Financial regulators have permanently banned the accounting firm that was hired by the parent company of Donald Trump’s media platform. This action was taken following an enforcement investigation, which uncovered that the firm was not actually conducting audits. Instead, they were simply copying old work and forging the dates on new documents. It is important to note that the investigation did not include any work performed for the Trump Media and Technology Group, which is associated with the Republican presidential candidate.

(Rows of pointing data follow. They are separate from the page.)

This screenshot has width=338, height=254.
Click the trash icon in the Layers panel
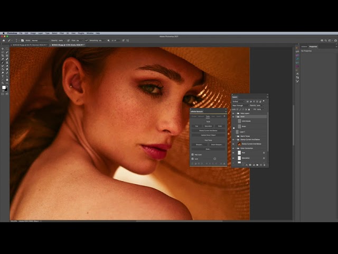pos(265,165)
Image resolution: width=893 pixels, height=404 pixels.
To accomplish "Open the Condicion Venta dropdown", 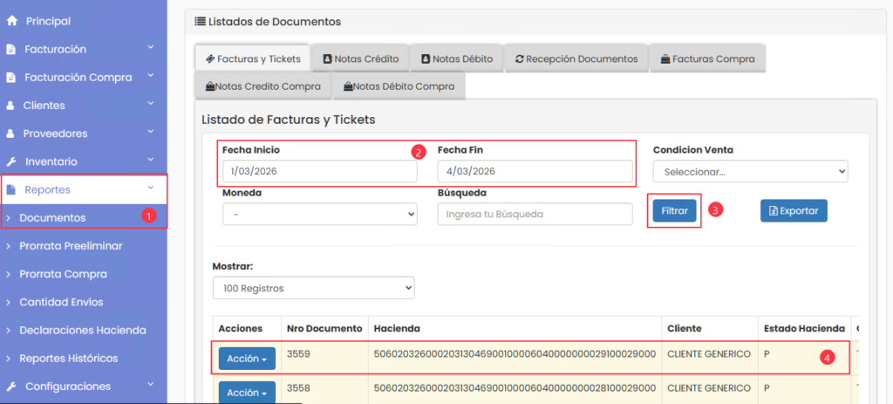I will pos(750,172).
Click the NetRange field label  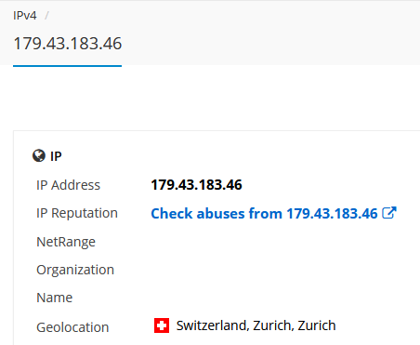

The SEC’s investigation has revealed that the accounting firm BF Borgers, based in Lakewood, Colorado, and its owner Benjamin F. Borgers, failed to conduct proper audits and oversight of public companies’ financial filings. This failure was described as a deliberate and systematic breakdown within the firm. During the investigation, it was discovered that Borgers instructed audit staff to copy previous workpapers from past audits and present them as final audit workpapers for new clients. Although the staff updated the balance sheet dates and completion dates, all other information remained unchanged from the previous audit or quarterly review. Additionally, Borgers falsely documented nonexistent work by claiming to have met with engagement partners to discuss potential risks associated with the audits.
According to Gurbir S. Grewal, Director of the SEC’s Division of Enforcement, Ben Borgers and his audit firm, BF Borgers, have been held accountable for one of the most significant instances of gatekeeper failures in our financial markets. Grewal emphasizes the critical role that accountants and accounting firms play in our financial markets, as investors rely on audited financial statements when making investment decisions. However, Borgers and his firm neglected their responsibilities in this regard. Fortunately, thanks to the diligent efforts of the SEC staff, Borgers and his fraudulent audit operation have been permanently closed down.
Regulators have stated that Borgers, in his role as the engagement partner, was responsible for reviewing and supervising audit work. However, it was found that there were no planning meetings conducted and Borgers had minimal interaction with the staff level auditors. The Securities and Exchange Commission (SEC) has revealed that Borgers falsified workpapers with the intention of creating the false impression that the firm’s audit engagements were compliant with public accounting standards, despite knowing that the reports were fraudulent.
Trump Media responded to the SEC’s ban by terminating Borgers and bringing on board Semple, Marchal & Cooper, LLP, an accounting firm based in Phoenix, Arizona. As per a 2018 PCAOB report, the firm operated from a single office and served three issuer audit clients. With six partners and 13 professional staff members, it is worth noting that Trump Media boasts a market cap of $6.7 billion.